## Problem statement
Word for word, copy the lines beginning at the one with "Click the ClipArts star icon" and ending at the last line below; pictures stay out.

## Records provided
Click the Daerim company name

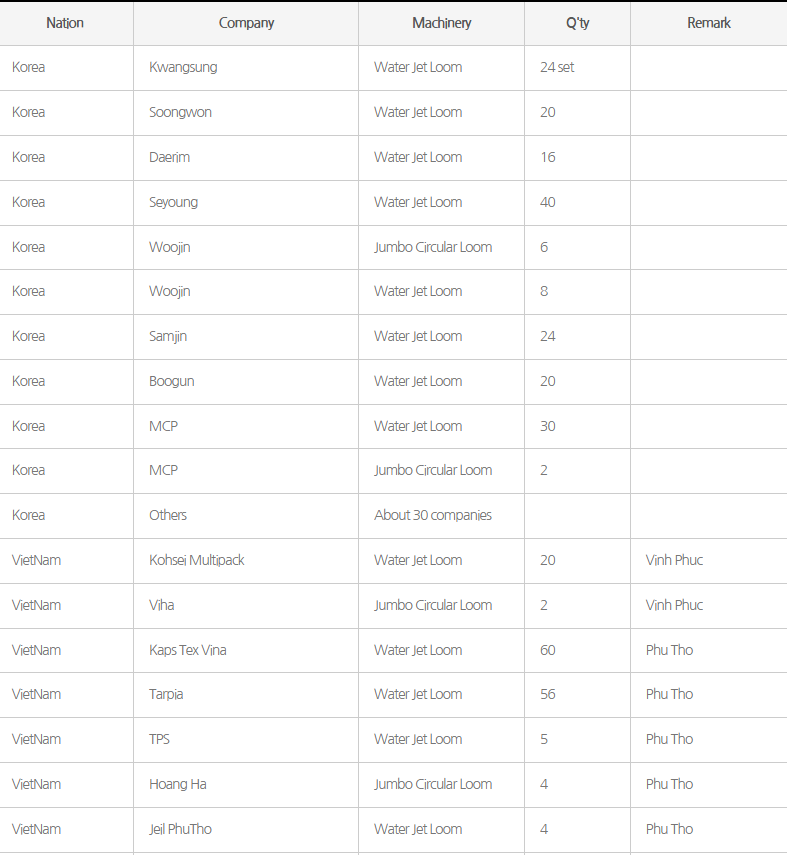tap(169, 157)
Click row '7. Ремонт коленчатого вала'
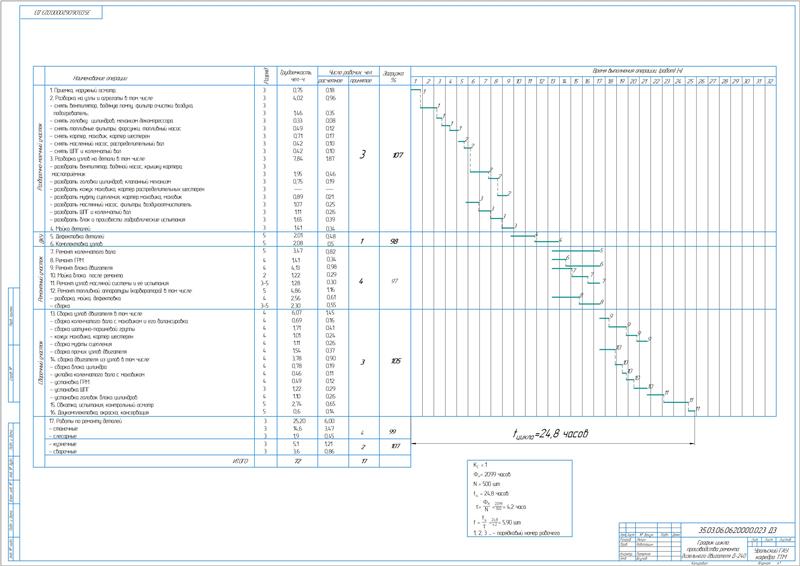The image size is (800, 566). coord(83,252)
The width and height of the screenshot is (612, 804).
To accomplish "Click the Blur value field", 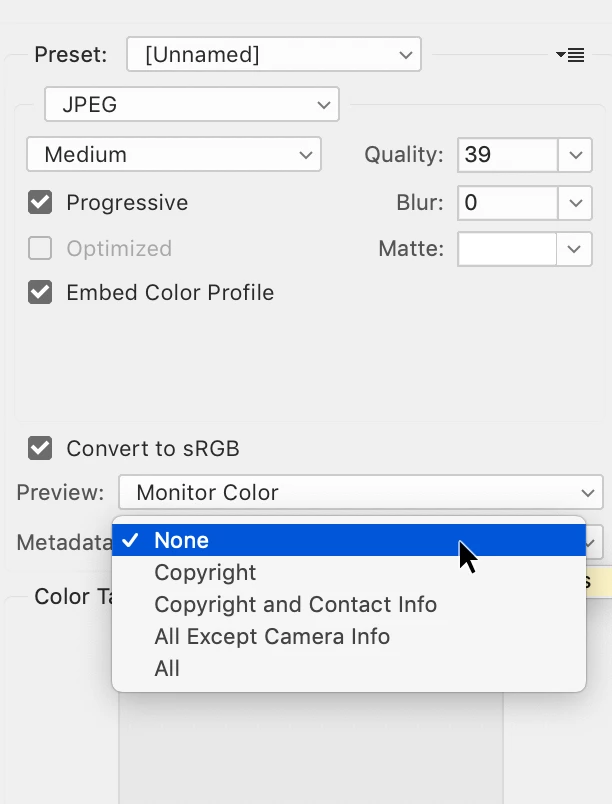I will (x=507, y=203).
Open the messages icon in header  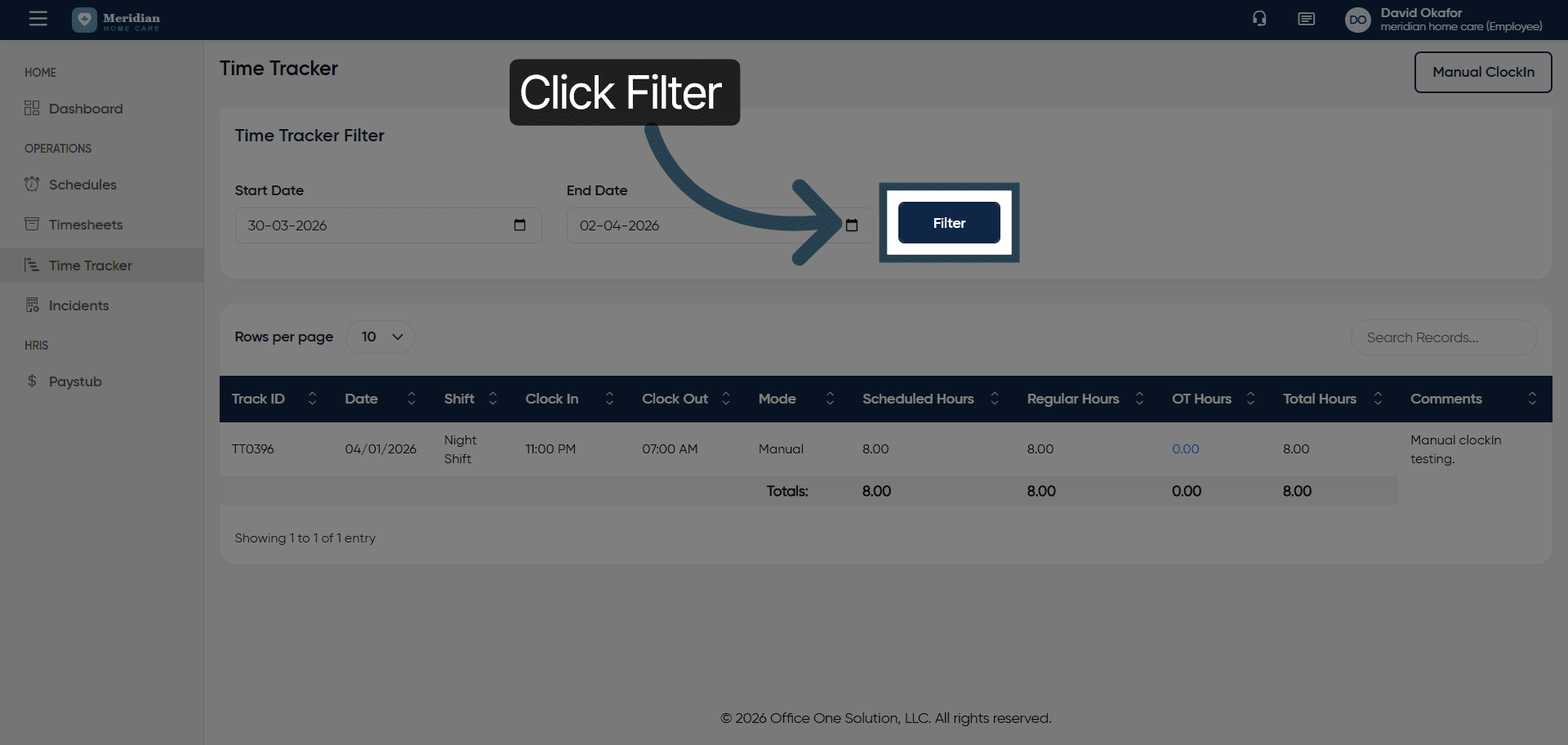pyautogui.click(x=1306, y=19)
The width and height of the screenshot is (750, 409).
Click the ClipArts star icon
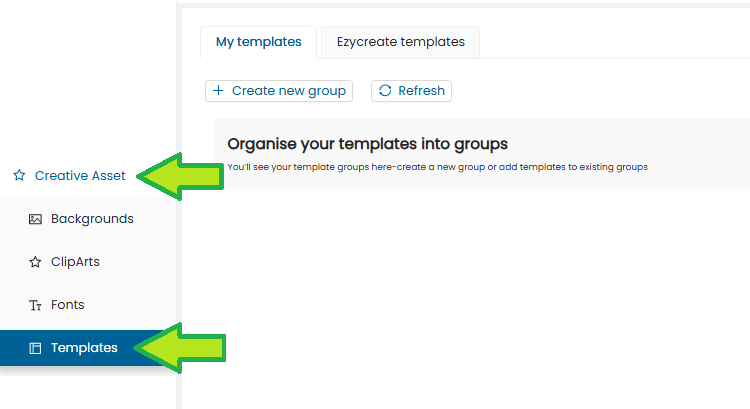35,262
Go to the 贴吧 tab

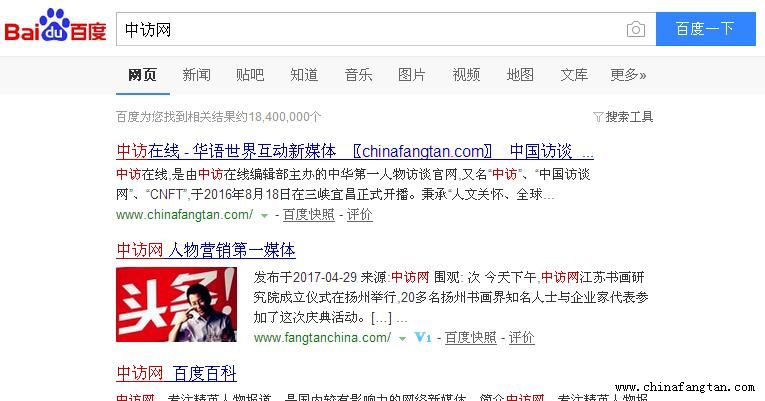[x=250, y=75]
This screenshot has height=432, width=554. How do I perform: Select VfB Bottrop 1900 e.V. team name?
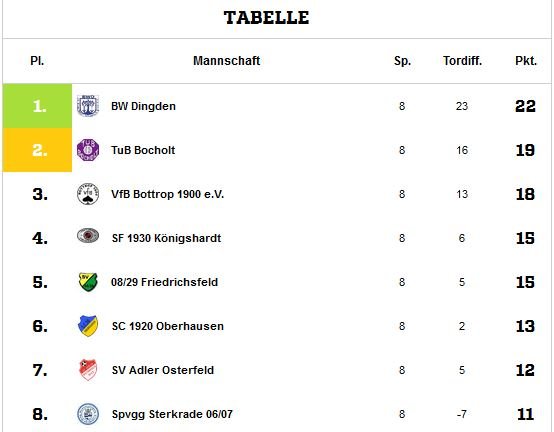[x=167, y=194]
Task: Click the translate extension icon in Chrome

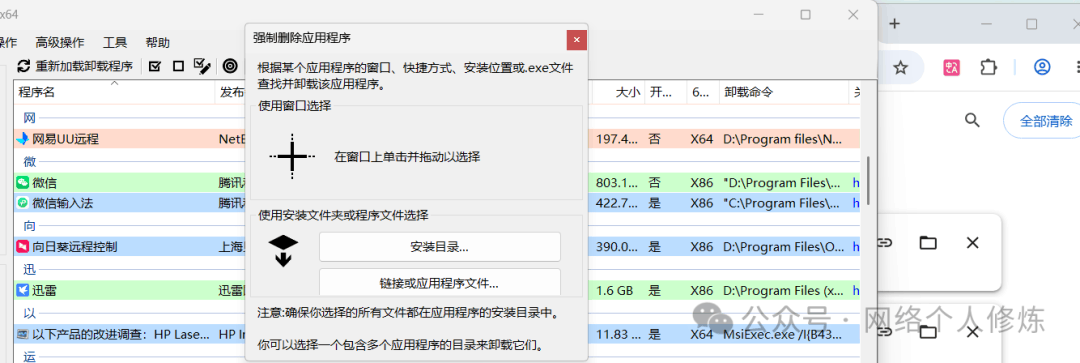Action: click(952, 67)
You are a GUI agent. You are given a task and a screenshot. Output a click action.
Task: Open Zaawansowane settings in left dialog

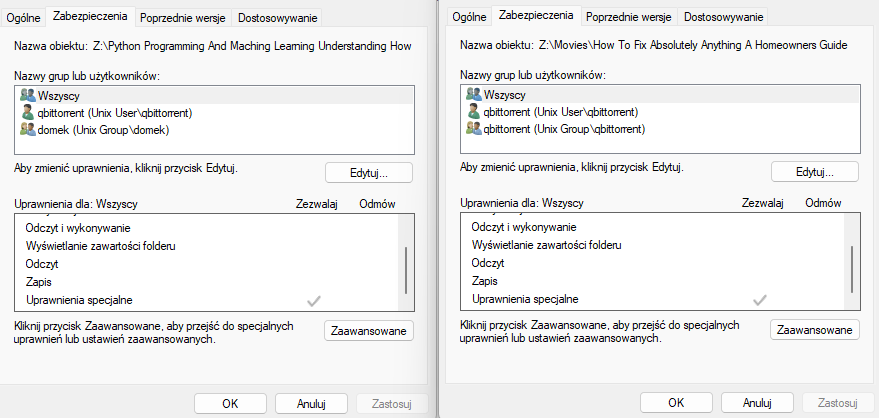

## Output below
Click the ClipArts star icon
35,262
Go to the 贴吧 tab

[x=250, y=75]
This screenshot has height=432, width=554. How do I perform: Select VfB Bottrop 1900 e.V. team name?
[x=167, y=194]
Task: Click the translate extension icon in Chrome

Action: click(952, 67)
You are a GUI agent. You are given a task and a screenshot. Output a click action.
Task: Open Zaawansowane settings in left dialog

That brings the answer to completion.